I started dipping as a freshman in college. 1998-99. Threw up the first time, but was trying to fit in with my fraternity pledge brothers, so I kept at it until it didn't make me green. I think maybe my body was trying to tell me something back then...
At any rate, I became a text-book study-dipper. All through undergrad and law school, I would dip like a psychopath when I was studying for exams. I almost looked forward to cramming, because I would stay up all night and dip. Slowly, in college, I would dip on long car rides back home, during movies, while watching tv, and after meals. At my worst, I was doing a can every two days. This kept up until I married my wife after my second year of law school. She never knew that I dipped. So, after we got married, I cut back a lot, but still dipped after I drank, while I studied, etc. She almost caught me a couple of times, and I hid and hid and hid. I hated it, felt incredibly guilty, that something that was a relatively significant part of my life was a complete secret to my partner. So I would "quit." And then start again. And then quit for four months. And then start again.
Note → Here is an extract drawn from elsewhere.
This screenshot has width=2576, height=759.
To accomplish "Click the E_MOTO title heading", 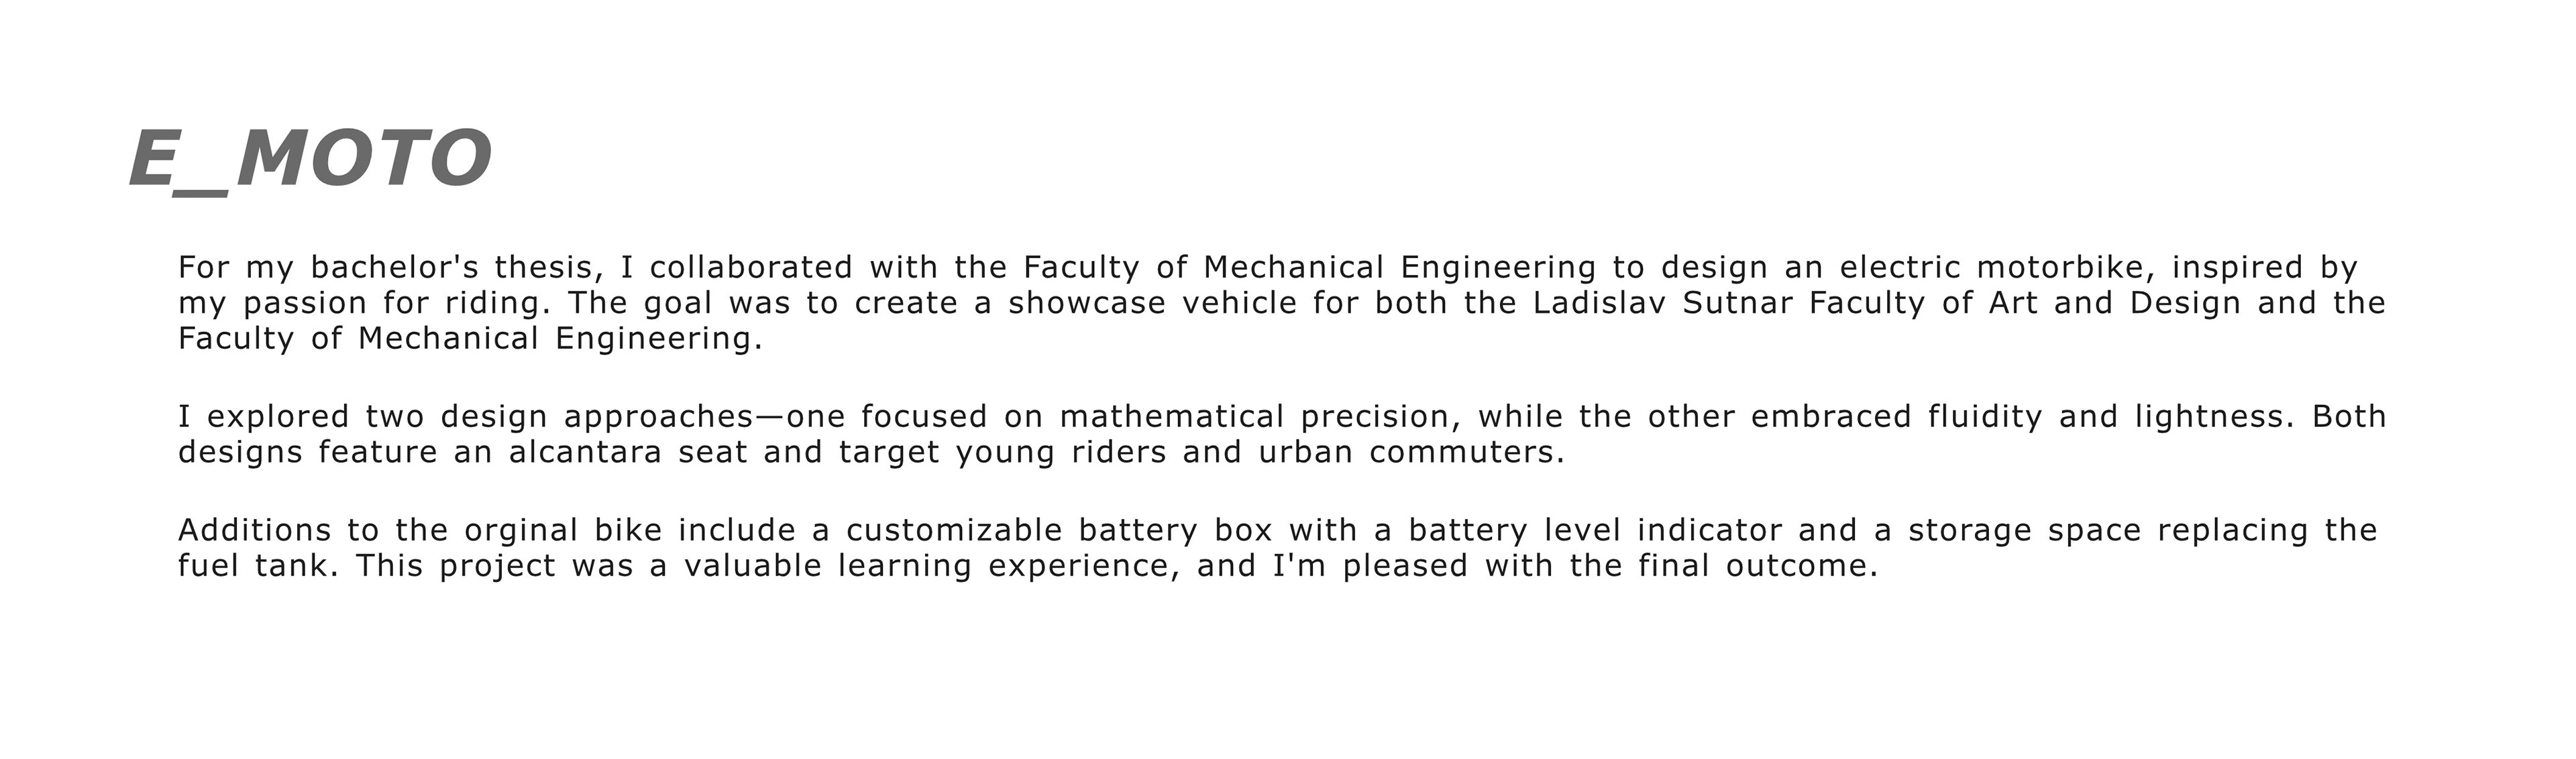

More recently, I have in fact been caught by my wife over this last year a series of times. The first time, I lied. The second time, I fessed up to my wife. I told her about my habit, how I dealt with the stress of my life (including her), I explained how guilty I felt, and how terrible it made me feel to keep it from her, and how I truly wanted to quit. I promised her I would, for her, for the girls. And I did, for a few months. Now I have been caught again. And my apologies mean nothing, and my promises to her mean nothing. I am a liar. Now I need to quit for myself, to be the man I'm supposed to be. So that I can trust myself, so that my wife can trust me. She hasn't divorced me yet, and I don't intend to give her cause ever again.